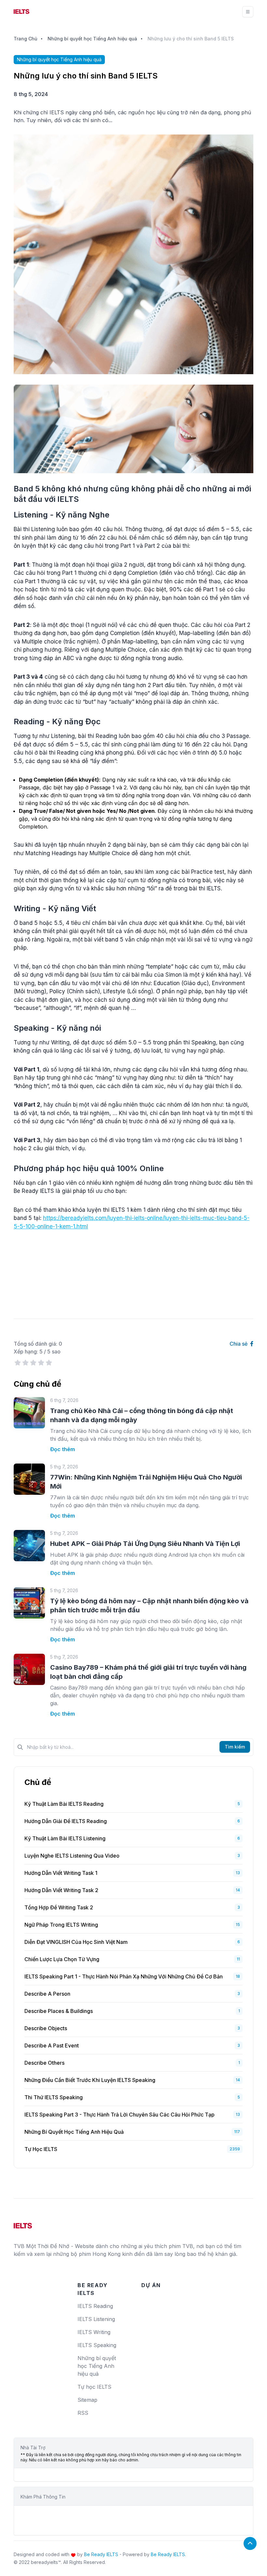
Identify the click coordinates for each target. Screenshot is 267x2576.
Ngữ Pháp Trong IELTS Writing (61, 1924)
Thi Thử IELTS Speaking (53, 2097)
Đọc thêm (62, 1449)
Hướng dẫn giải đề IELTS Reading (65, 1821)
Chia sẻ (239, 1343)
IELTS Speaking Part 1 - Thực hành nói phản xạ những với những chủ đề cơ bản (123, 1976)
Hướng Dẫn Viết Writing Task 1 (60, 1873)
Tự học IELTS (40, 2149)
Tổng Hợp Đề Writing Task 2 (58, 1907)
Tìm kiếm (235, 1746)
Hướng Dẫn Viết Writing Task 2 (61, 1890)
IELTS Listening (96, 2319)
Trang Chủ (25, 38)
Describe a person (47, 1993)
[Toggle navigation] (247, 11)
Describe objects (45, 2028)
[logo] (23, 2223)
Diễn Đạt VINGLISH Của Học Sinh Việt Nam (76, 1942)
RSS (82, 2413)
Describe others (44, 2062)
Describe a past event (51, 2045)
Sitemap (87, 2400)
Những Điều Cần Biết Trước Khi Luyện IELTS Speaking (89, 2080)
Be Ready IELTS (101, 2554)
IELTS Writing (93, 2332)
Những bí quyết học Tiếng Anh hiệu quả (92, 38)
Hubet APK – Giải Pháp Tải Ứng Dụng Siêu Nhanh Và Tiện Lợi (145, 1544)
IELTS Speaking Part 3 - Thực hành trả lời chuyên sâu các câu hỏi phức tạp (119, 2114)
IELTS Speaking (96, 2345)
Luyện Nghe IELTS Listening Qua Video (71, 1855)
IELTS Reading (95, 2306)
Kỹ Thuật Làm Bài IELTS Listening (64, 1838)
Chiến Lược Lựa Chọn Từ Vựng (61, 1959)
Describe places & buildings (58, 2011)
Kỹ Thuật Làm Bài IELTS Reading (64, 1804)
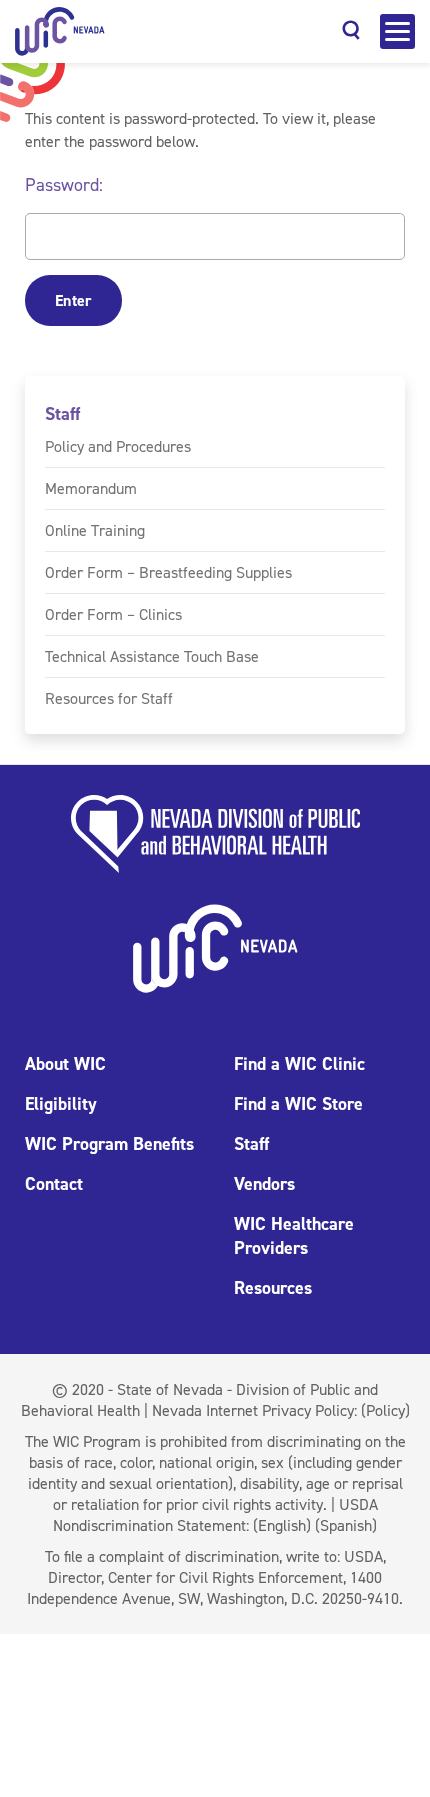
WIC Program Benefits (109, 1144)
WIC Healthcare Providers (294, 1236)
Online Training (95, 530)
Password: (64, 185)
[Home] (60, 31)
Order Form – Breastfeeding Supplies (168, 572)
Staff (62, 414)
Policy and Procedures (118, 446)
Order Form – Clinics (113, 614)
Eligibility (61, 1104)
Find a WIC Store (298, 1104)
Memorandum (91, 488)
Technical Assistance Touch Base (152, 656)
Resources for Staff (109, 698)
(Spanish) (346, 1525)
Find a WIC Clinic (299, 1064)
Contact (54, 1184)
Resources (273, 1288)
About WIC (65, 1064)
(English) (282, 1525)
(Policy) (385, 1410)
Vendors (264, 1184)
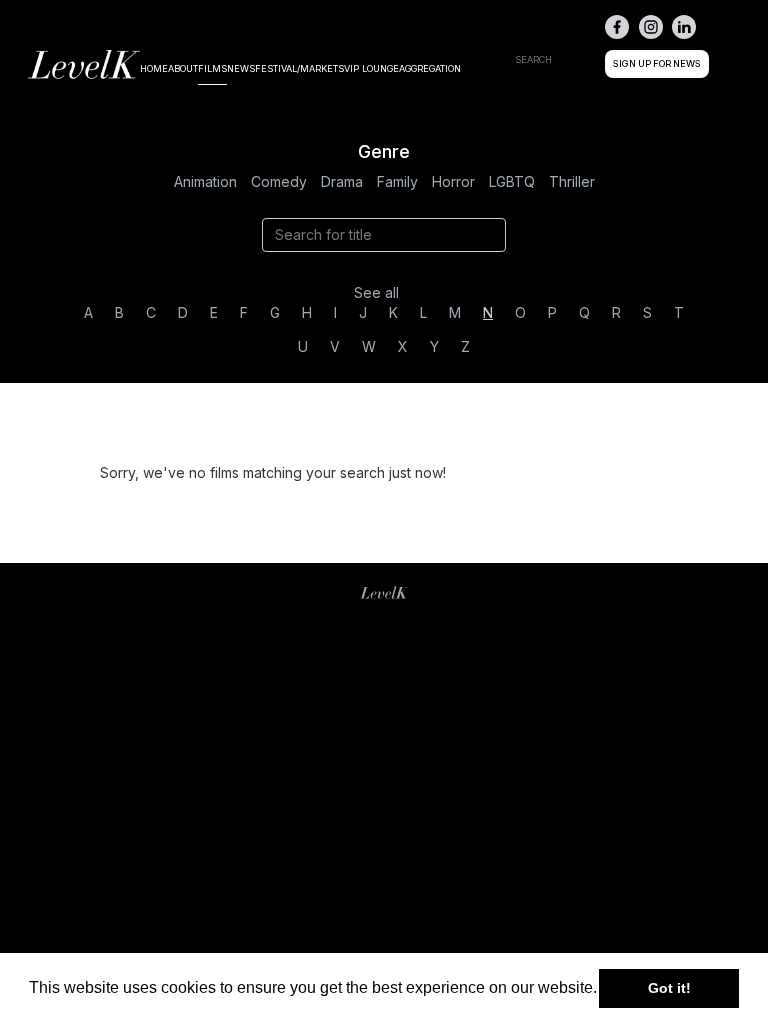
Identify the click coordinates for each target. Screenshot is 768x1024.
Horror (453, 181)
---
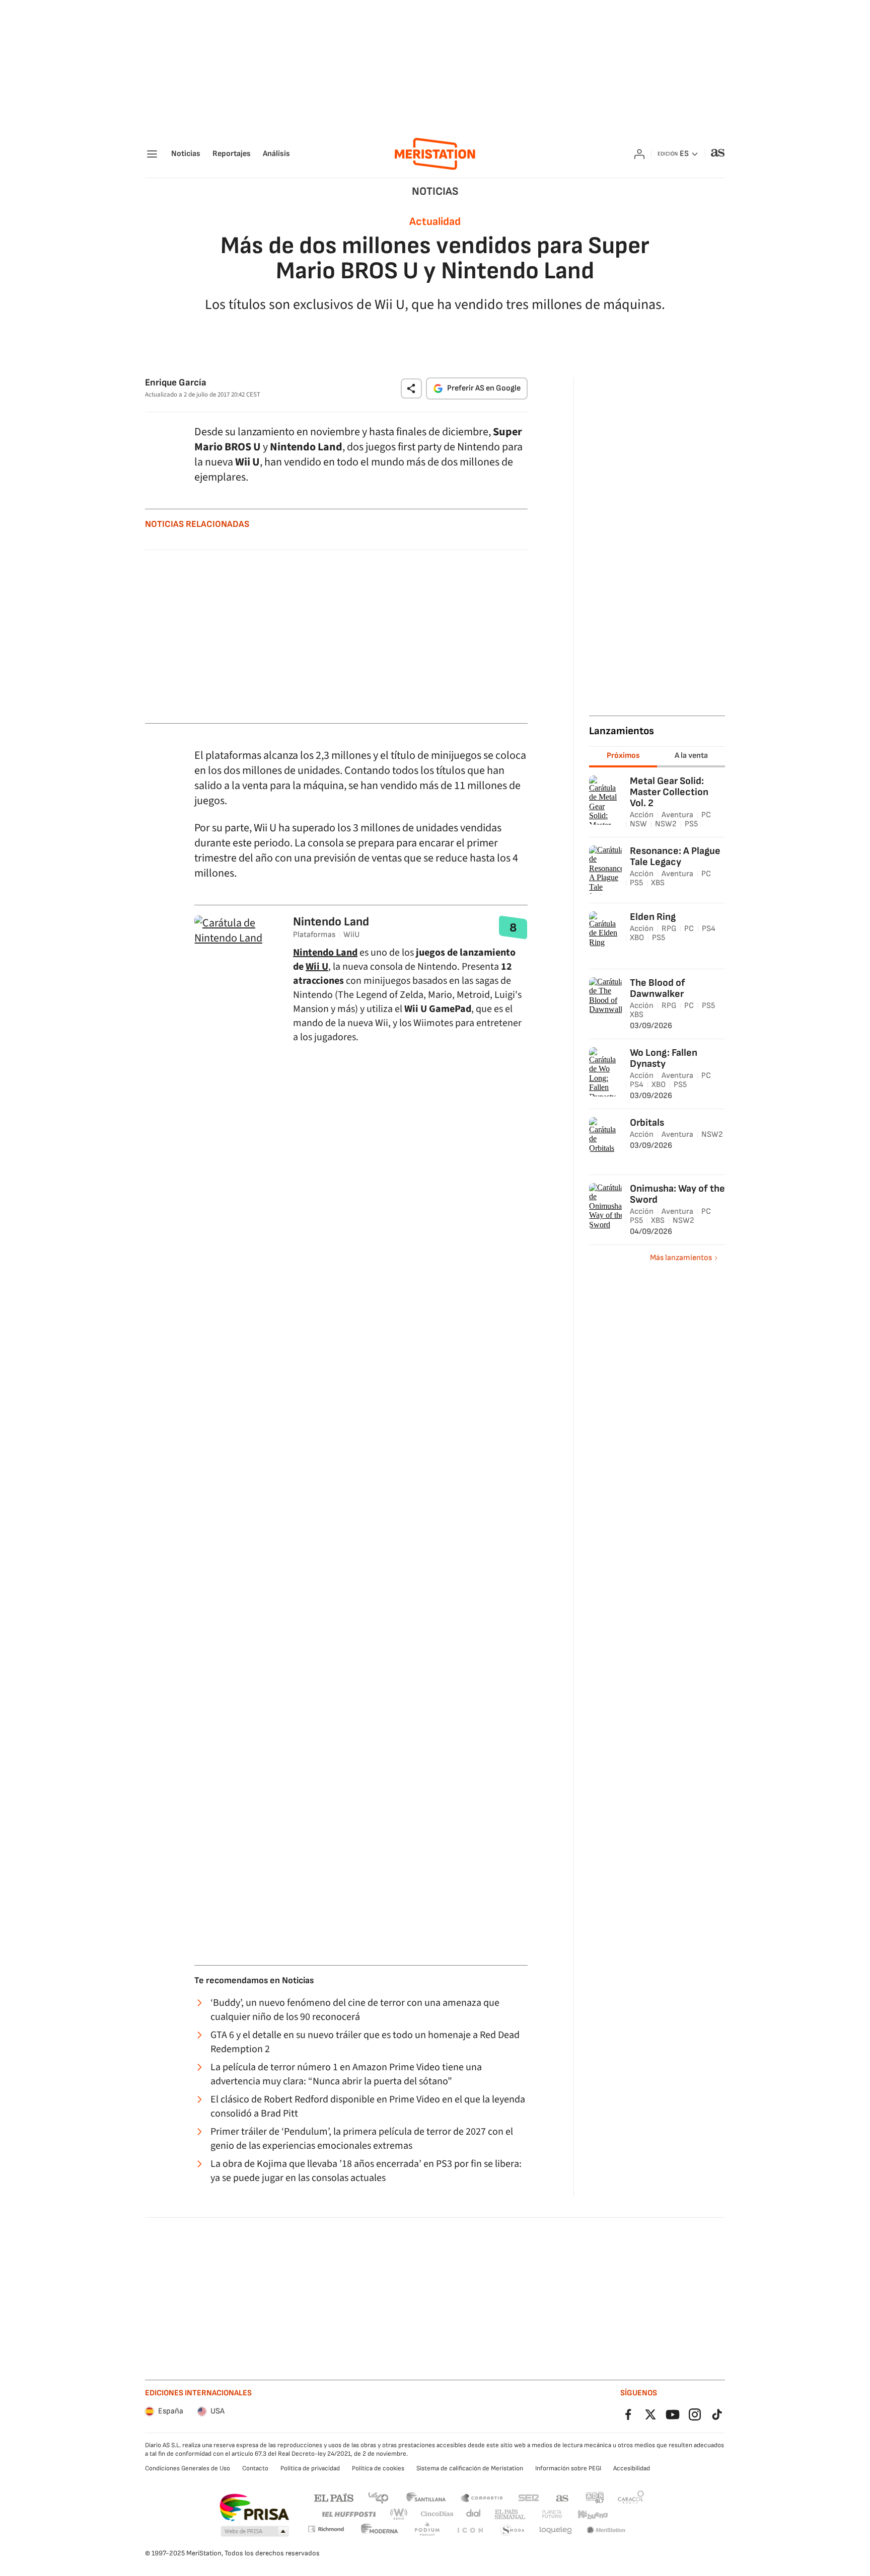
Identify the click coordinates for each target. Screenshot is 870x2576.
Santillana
---
▸ Your instructions
Using the records above, copy all lines that include the word "Viết".

▸ Response to this exercise
Hướng Dẫn Viết Writing Task 1 (60, 1873)
Hướng Dẫn Viết Writing Task 2 (61, 1890)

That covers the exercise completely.